Re: Fav. Memory Stream Impl.
On Nov 28, 9:10 am, Jan Burse <janbu...@fastmail.fm> wrote:
Robert Klemme schrieb:
Basically if you want to use other libraries which depend on java.io to
open files you have little chance to smuggle a "memory stream" in there
without going through the effort to modify byte code of classes.
No, I don't think that the above claim is right. Look see what
is written for the class InputStream:
This abstract class is the superclass of
all classes representing an input
stream of bytes.
http://docs.oracle.com/javase/1.4.2/docs/api/java/io/Input=
Stream.html
So with proper OO I could implement:
class MemoryStream {
InputStream createInput();
}
class MemoryInput extens InputStream {
...
}
The factory method could return a MemoryInput instance
from a MemoryStream instance. Similarly I could
provide OutputStrem createOutput etc..
The MemoryStream would be not the first stream that
has been created outside of java.lang via proper OO.
Think for example of the request and respons streams
of a web server. They are also made like this.

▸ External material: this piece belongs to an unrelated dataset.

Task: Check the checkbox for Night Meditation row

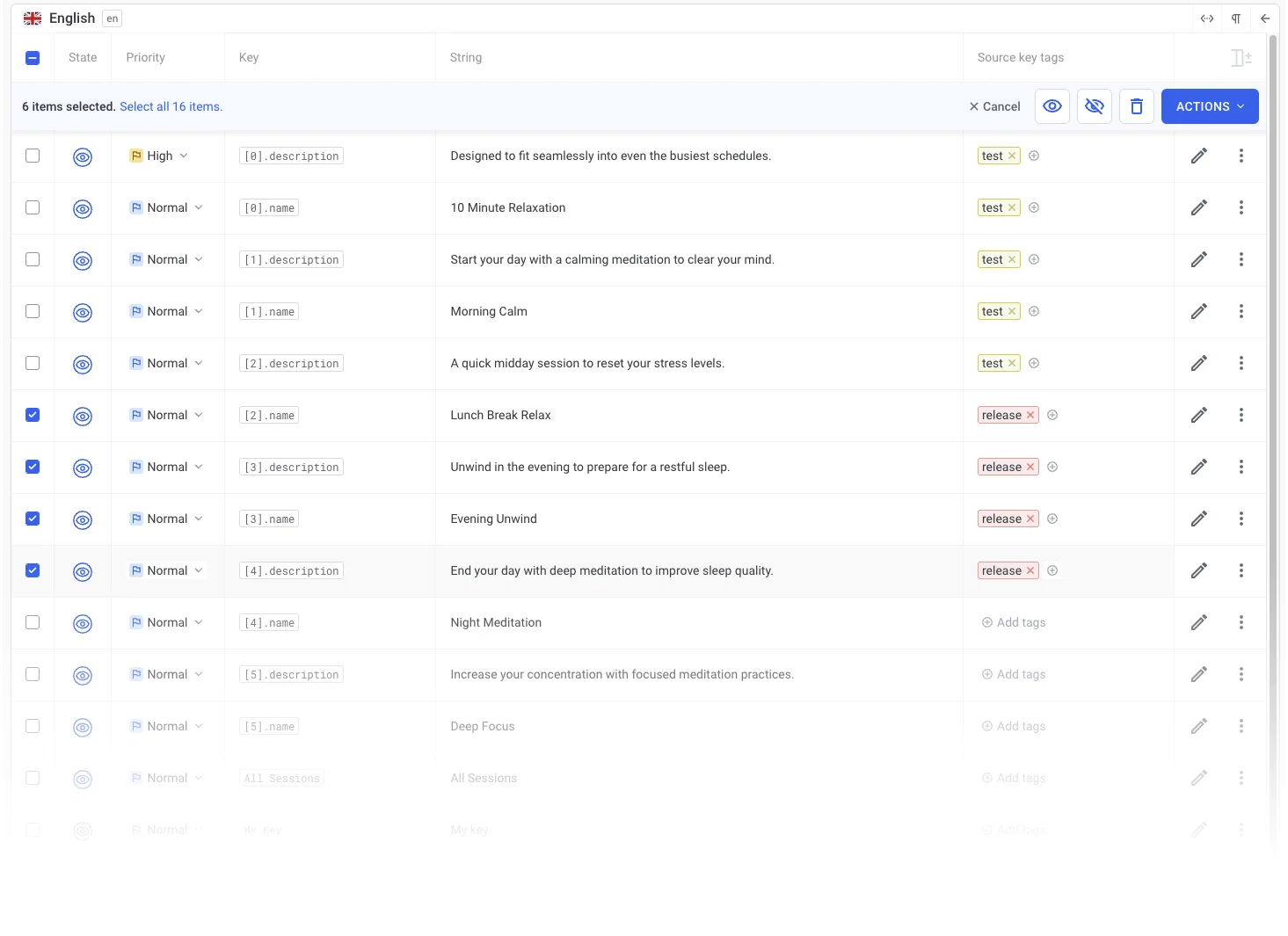Action: pos(33,622)
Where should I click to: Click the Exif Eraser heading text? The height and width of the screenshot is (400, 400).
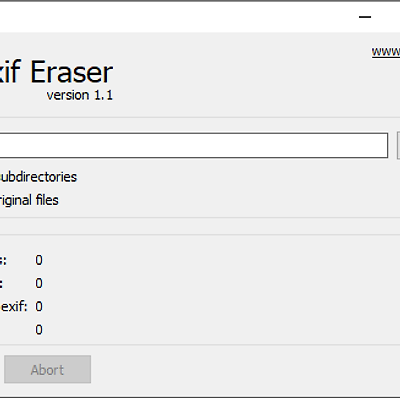[x=57, y=72]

And how do you make library code use your memory stream factory
class? Remember, there will by typically a line like this somewhere
FileInputStream fileIn = new FileInputStream(fileName);
There is no factory. There is just an invocation of the constructor.
From what you write I get the impression that you are hooked into your
idea of using in memory piles of bytes as replacement for temporary
files because it looks like a good idea (and simple to do) on first
sight. But I haven't seen anything so far which would convince me
that it's really a good idea altogether.